1

When an error occurs on a drive, is it correct to assume that it will always be detected and reported to the OS (if software RAID such as mdadm) or RAID controller (if hardware RAID) as a failed read (i.e. it won't silently return corrupted data), and then the the RAID software/controller will take that fact and use the other drive(s) in the RAID to read the data instead (assuming it's a RAID type that has redundancy)?

From what I understand, modern enterprise-grade drives have error detection schemes in place, so I'm assuming this is the case, but had trouble finding out anything conclusive online. I imagine this answer hinges to a degree around the quality of the error detection built into the drive, so if it matters, I'm most interested in this with regards to the Intel DC S3500 series SSDs.

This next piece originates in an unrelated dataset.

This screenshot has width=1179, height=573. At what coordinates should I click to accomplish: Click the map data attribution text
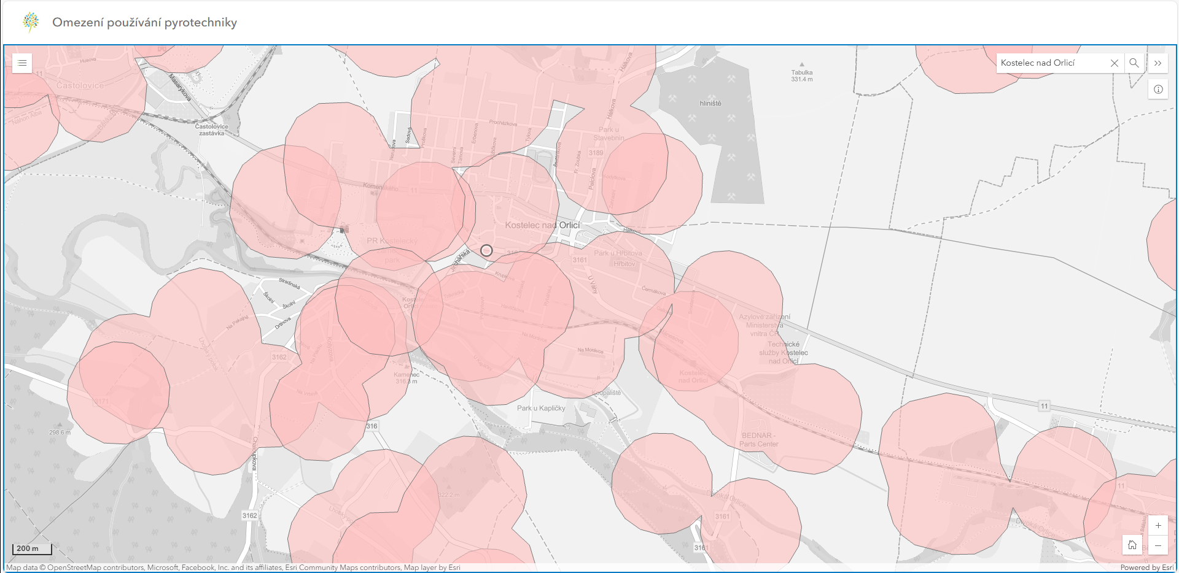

EDIT 5-Jun-2015 - clarification:

Specifically, I'm wondering if the algorithms used today for detection of errors bulletproof. In a simple example, if error detection was just doing an XOR on all the bits in the sector, then if two bits got flipped, the error wouldn't be detected. I imagine they are way more advanced than that, but I wonder what the odds of an error going undetected is and if it's so low that we need not even worry about it, and if there's some authoritative source or trustworthy article on this somewhere that could be cited.

EDIT 10-Jun-2015

Updated the question title and the question body to make it more generic to the idea of disk errors (not centered around mdadm like it originally was).

sa289
  • 1,308
  • 2
  • 17
  • 42

3 Answers3

6

Hard drives do have a multitude of error correction methods in place to prevent data corruption. Hard drives are divided into sectors, from which some may become completely unwritable / unreadable or return wrong data through data corruption - let's call the first bad sector corruption and the latter silent data corruption.

Bad Sector Corruption

The first corruption is already handled by the drive itself through a multitude of ways. At the factory, every manufactured drive is tested for bad sectors, which are put into a Primary Defect List (p-list). During the normal usage of the drive, the internal systems may find more bad sectors through the normal wear and tear - these are put into the Grown Defect List (g-list). Some drives have even more lists, but these two are the most common ones.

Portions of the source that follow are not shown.